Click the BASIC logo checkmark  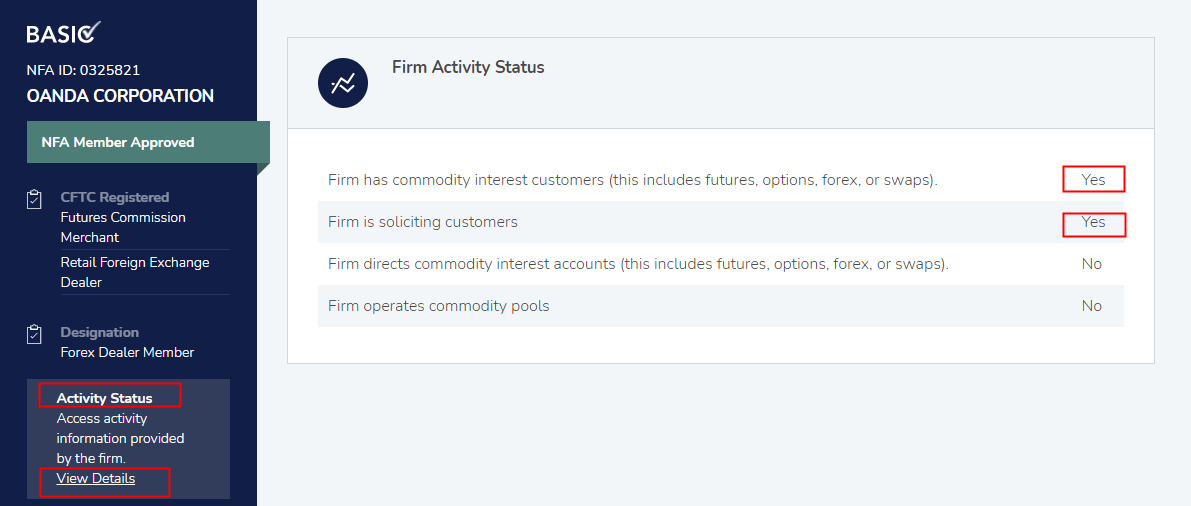tap(89, 32)
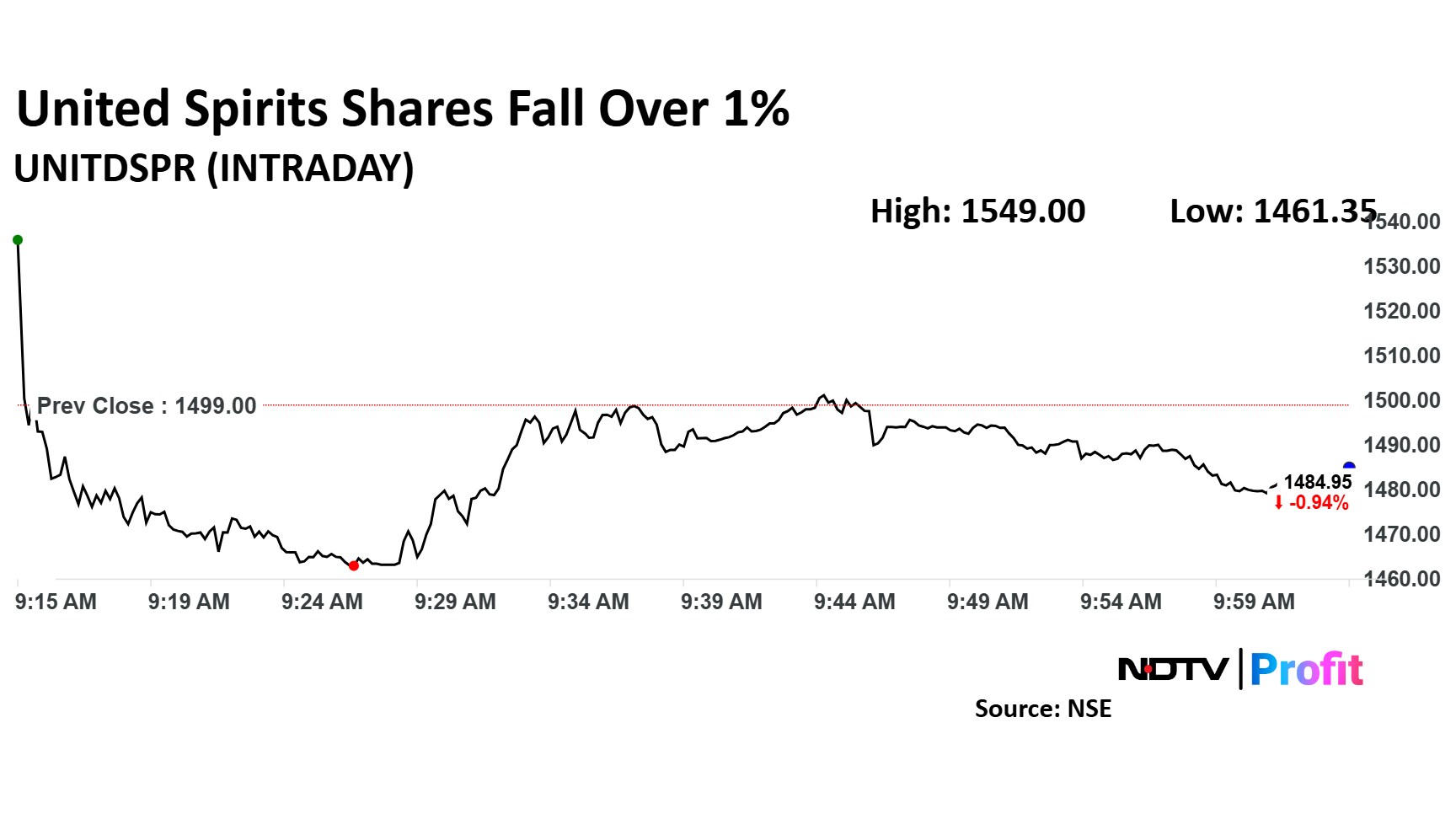Click the Low: 1461.35 label
Image resolution: width=1456 pixels, height=819 pixels.
(1272, 211)
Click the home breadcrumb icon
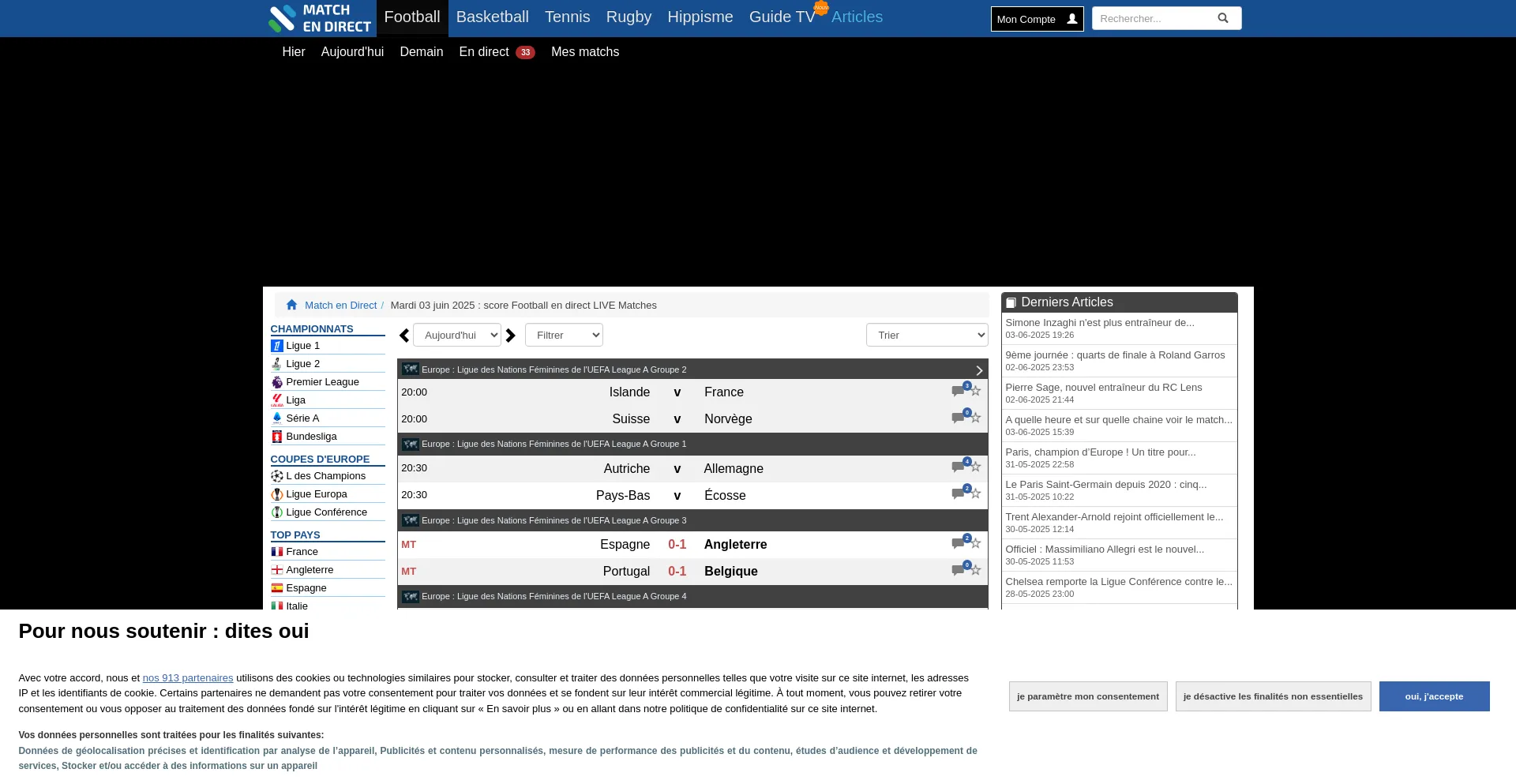 (x=291, y=304)
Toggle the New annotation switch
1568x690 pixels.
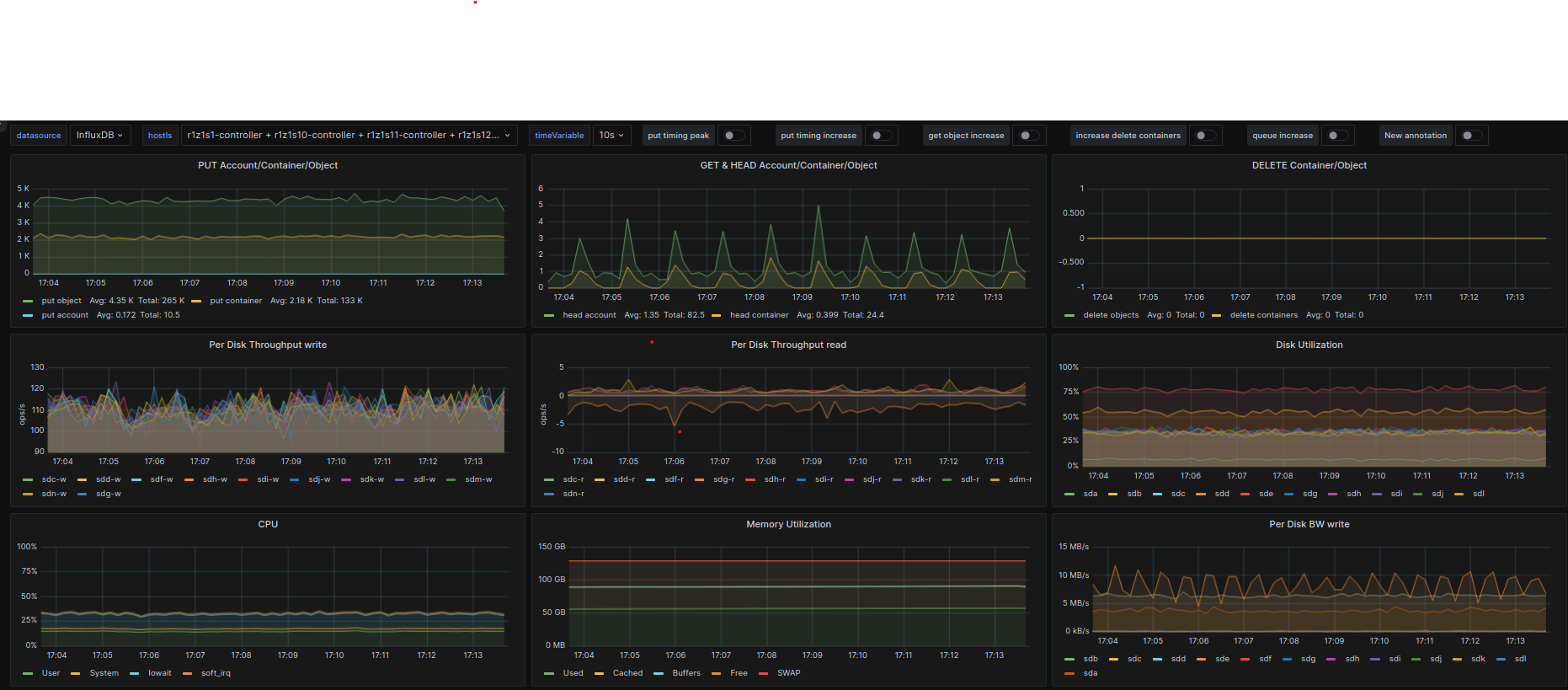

──────

→ **SHORT EXERCISE**: Reproduce, word for word, the lines of the material starting with the line that contains "Click the home breadcrumb icon" and going on through the end of the material, leaving out the pictures.

→ **ANSWER IN FULL**:
Click the home breadcrumb icon
 (x=291, y=304)
Toggle the New annotation switch
1568x690 pixels.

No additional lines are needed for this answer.